Look below for the line holding "Given: Select the" and the line holding "The height and". Transcribe exactly those lines and all lines between them, nothing more.

Information given:
______________________________
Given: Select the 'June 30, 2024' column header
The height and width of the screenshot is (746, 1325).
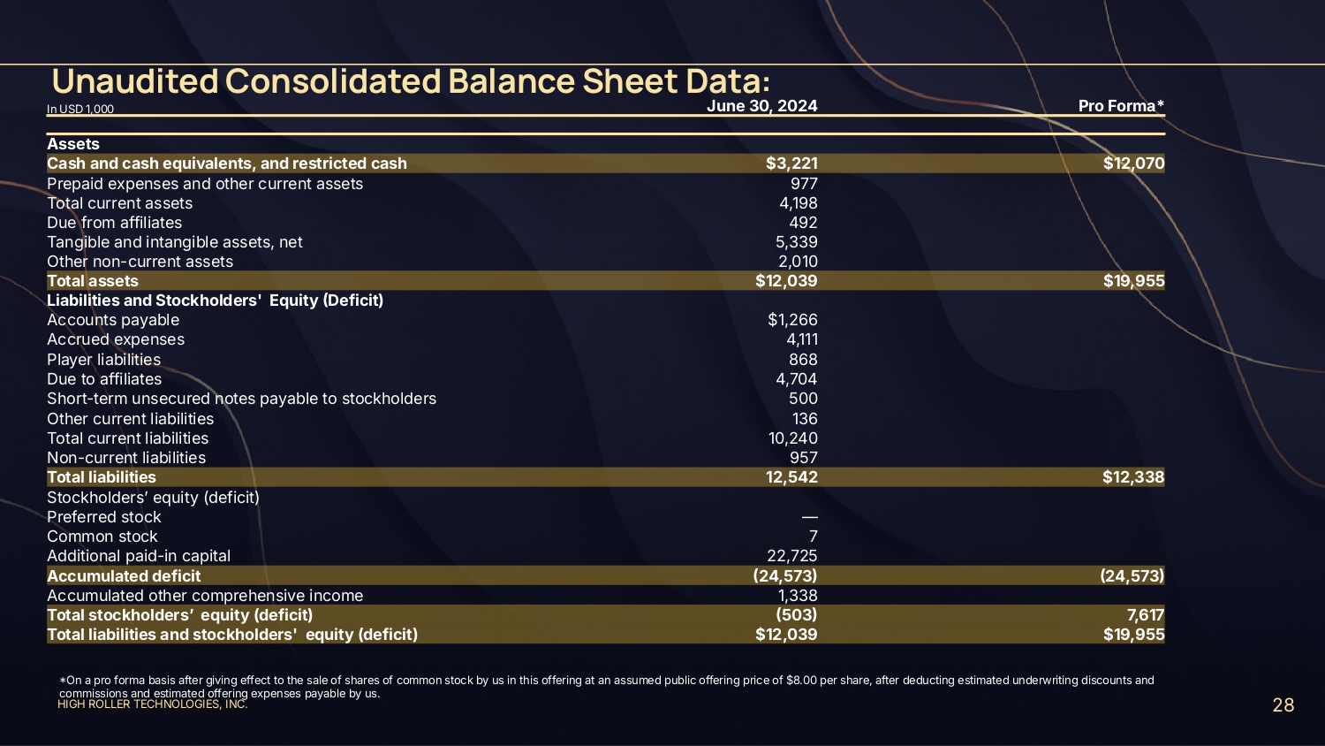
______________________________
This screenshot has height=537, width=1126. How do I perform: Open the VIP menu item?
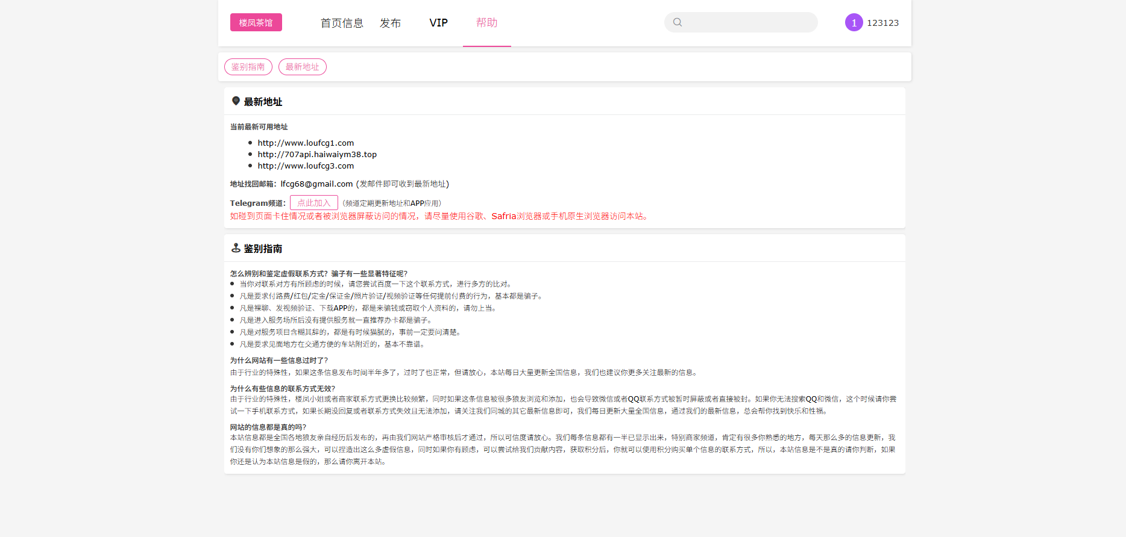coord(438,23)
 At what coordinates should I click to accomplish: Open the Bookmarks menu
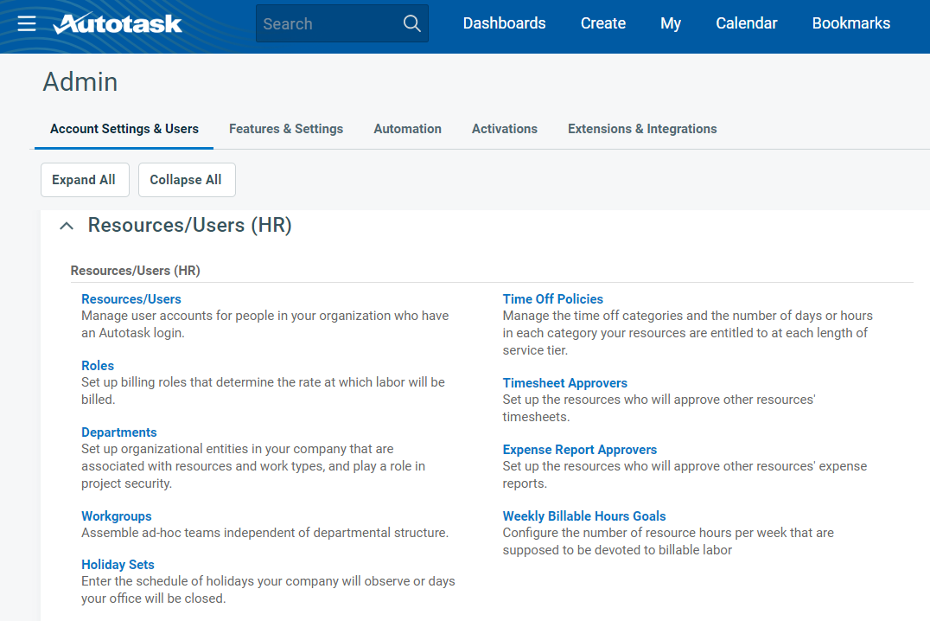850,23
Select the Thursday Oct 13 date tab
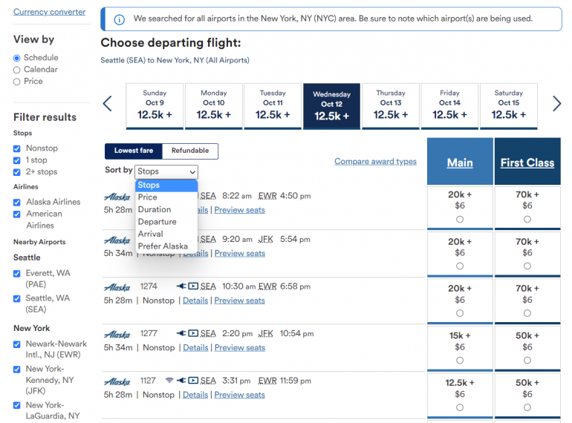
______________________________
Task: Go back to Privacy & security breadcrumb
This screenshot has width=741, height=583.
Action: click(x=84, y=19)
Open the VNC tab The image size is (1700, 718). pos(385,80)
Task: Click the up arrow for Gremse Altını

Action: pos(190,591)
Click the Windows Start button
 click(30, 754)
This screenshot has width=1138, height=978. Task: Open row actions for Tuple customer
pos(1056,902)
______________________________
Your solution:
Given: Select the 'June 30, 2024' column header
The height and width of the screenshot is (746, 1325).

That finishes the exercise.